Problem statement: Quote, word for word, the line containing "Instruction: Click help" and all lines that follow it to the end of the records, with no pictures.

Extracted data entries

※ ※ ※

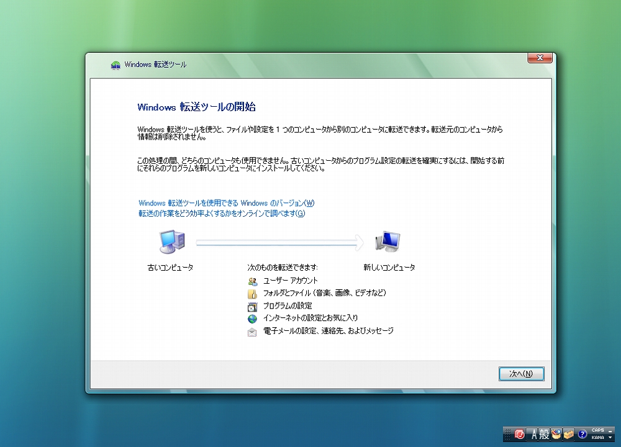This screenshot has width=621, height=447.
Task: Click the Internet settings globe icon
Action: point(252,318)
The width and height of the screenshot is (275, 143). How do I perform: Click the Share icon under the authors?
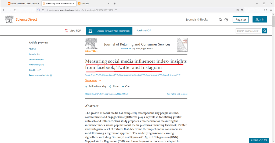coord(110,86)
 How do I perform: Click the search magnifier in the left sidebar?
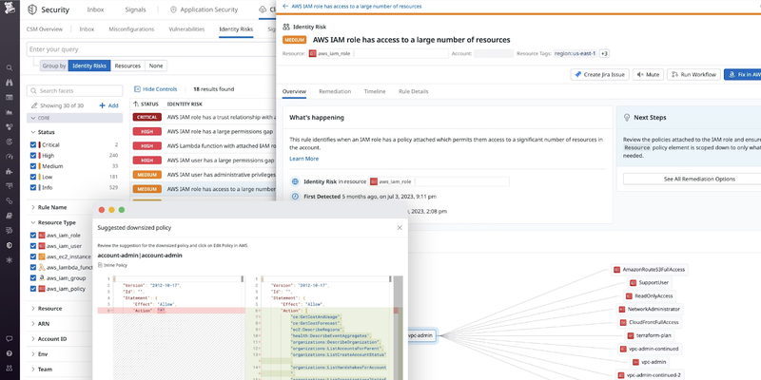pyautogui.click(x=10, y=68)
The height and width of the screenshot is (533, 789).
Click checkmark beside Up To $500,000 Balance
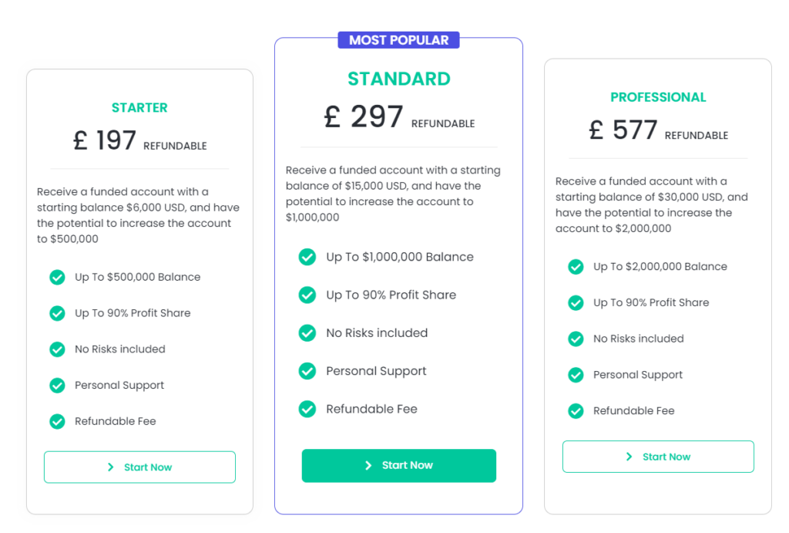tap(57, 277)
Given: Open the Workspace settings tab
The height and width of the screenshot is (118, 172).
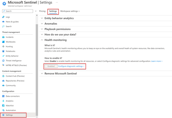Looking at the screenshot, I should click(70, 11).
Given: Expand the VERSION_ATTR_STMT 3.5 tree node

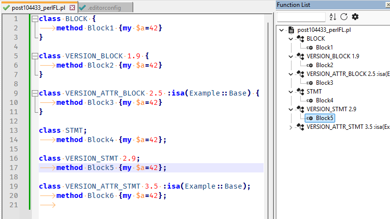Looking at the screenshot, I should coord(291,127).
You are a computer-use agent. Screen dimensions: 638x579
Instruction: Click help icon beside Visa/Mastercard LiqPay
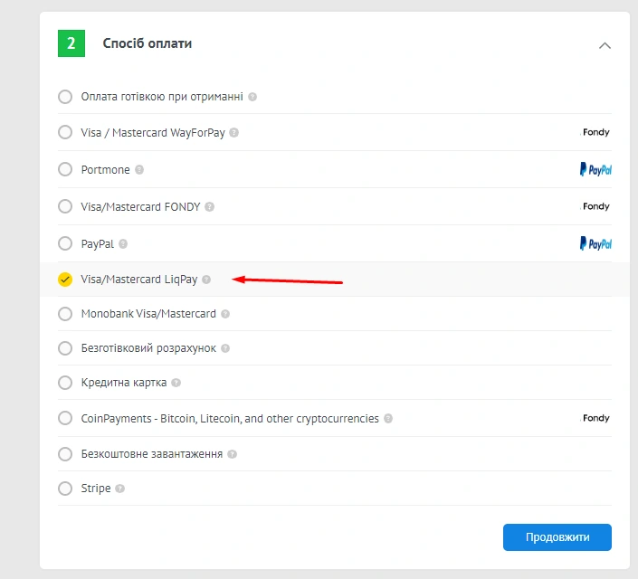pos(206,280)
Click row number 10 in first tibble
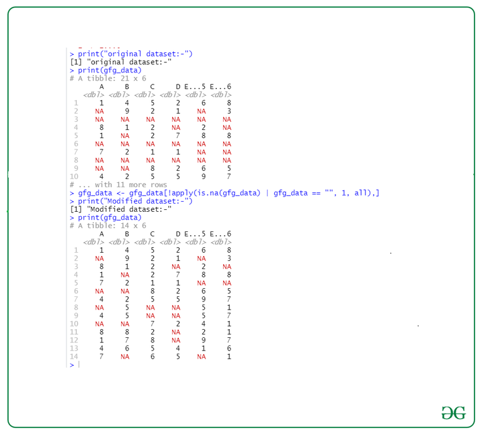Screen dimensions: 484x435 pos(74,177)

※ ※ ※

Exercise response:
Instruction: Click help icon beside Visa/Mastercard LiqPay
pos(206,280)
Click row number 10 in first tibble
Screen dimensions: 484x435 pos(74,177)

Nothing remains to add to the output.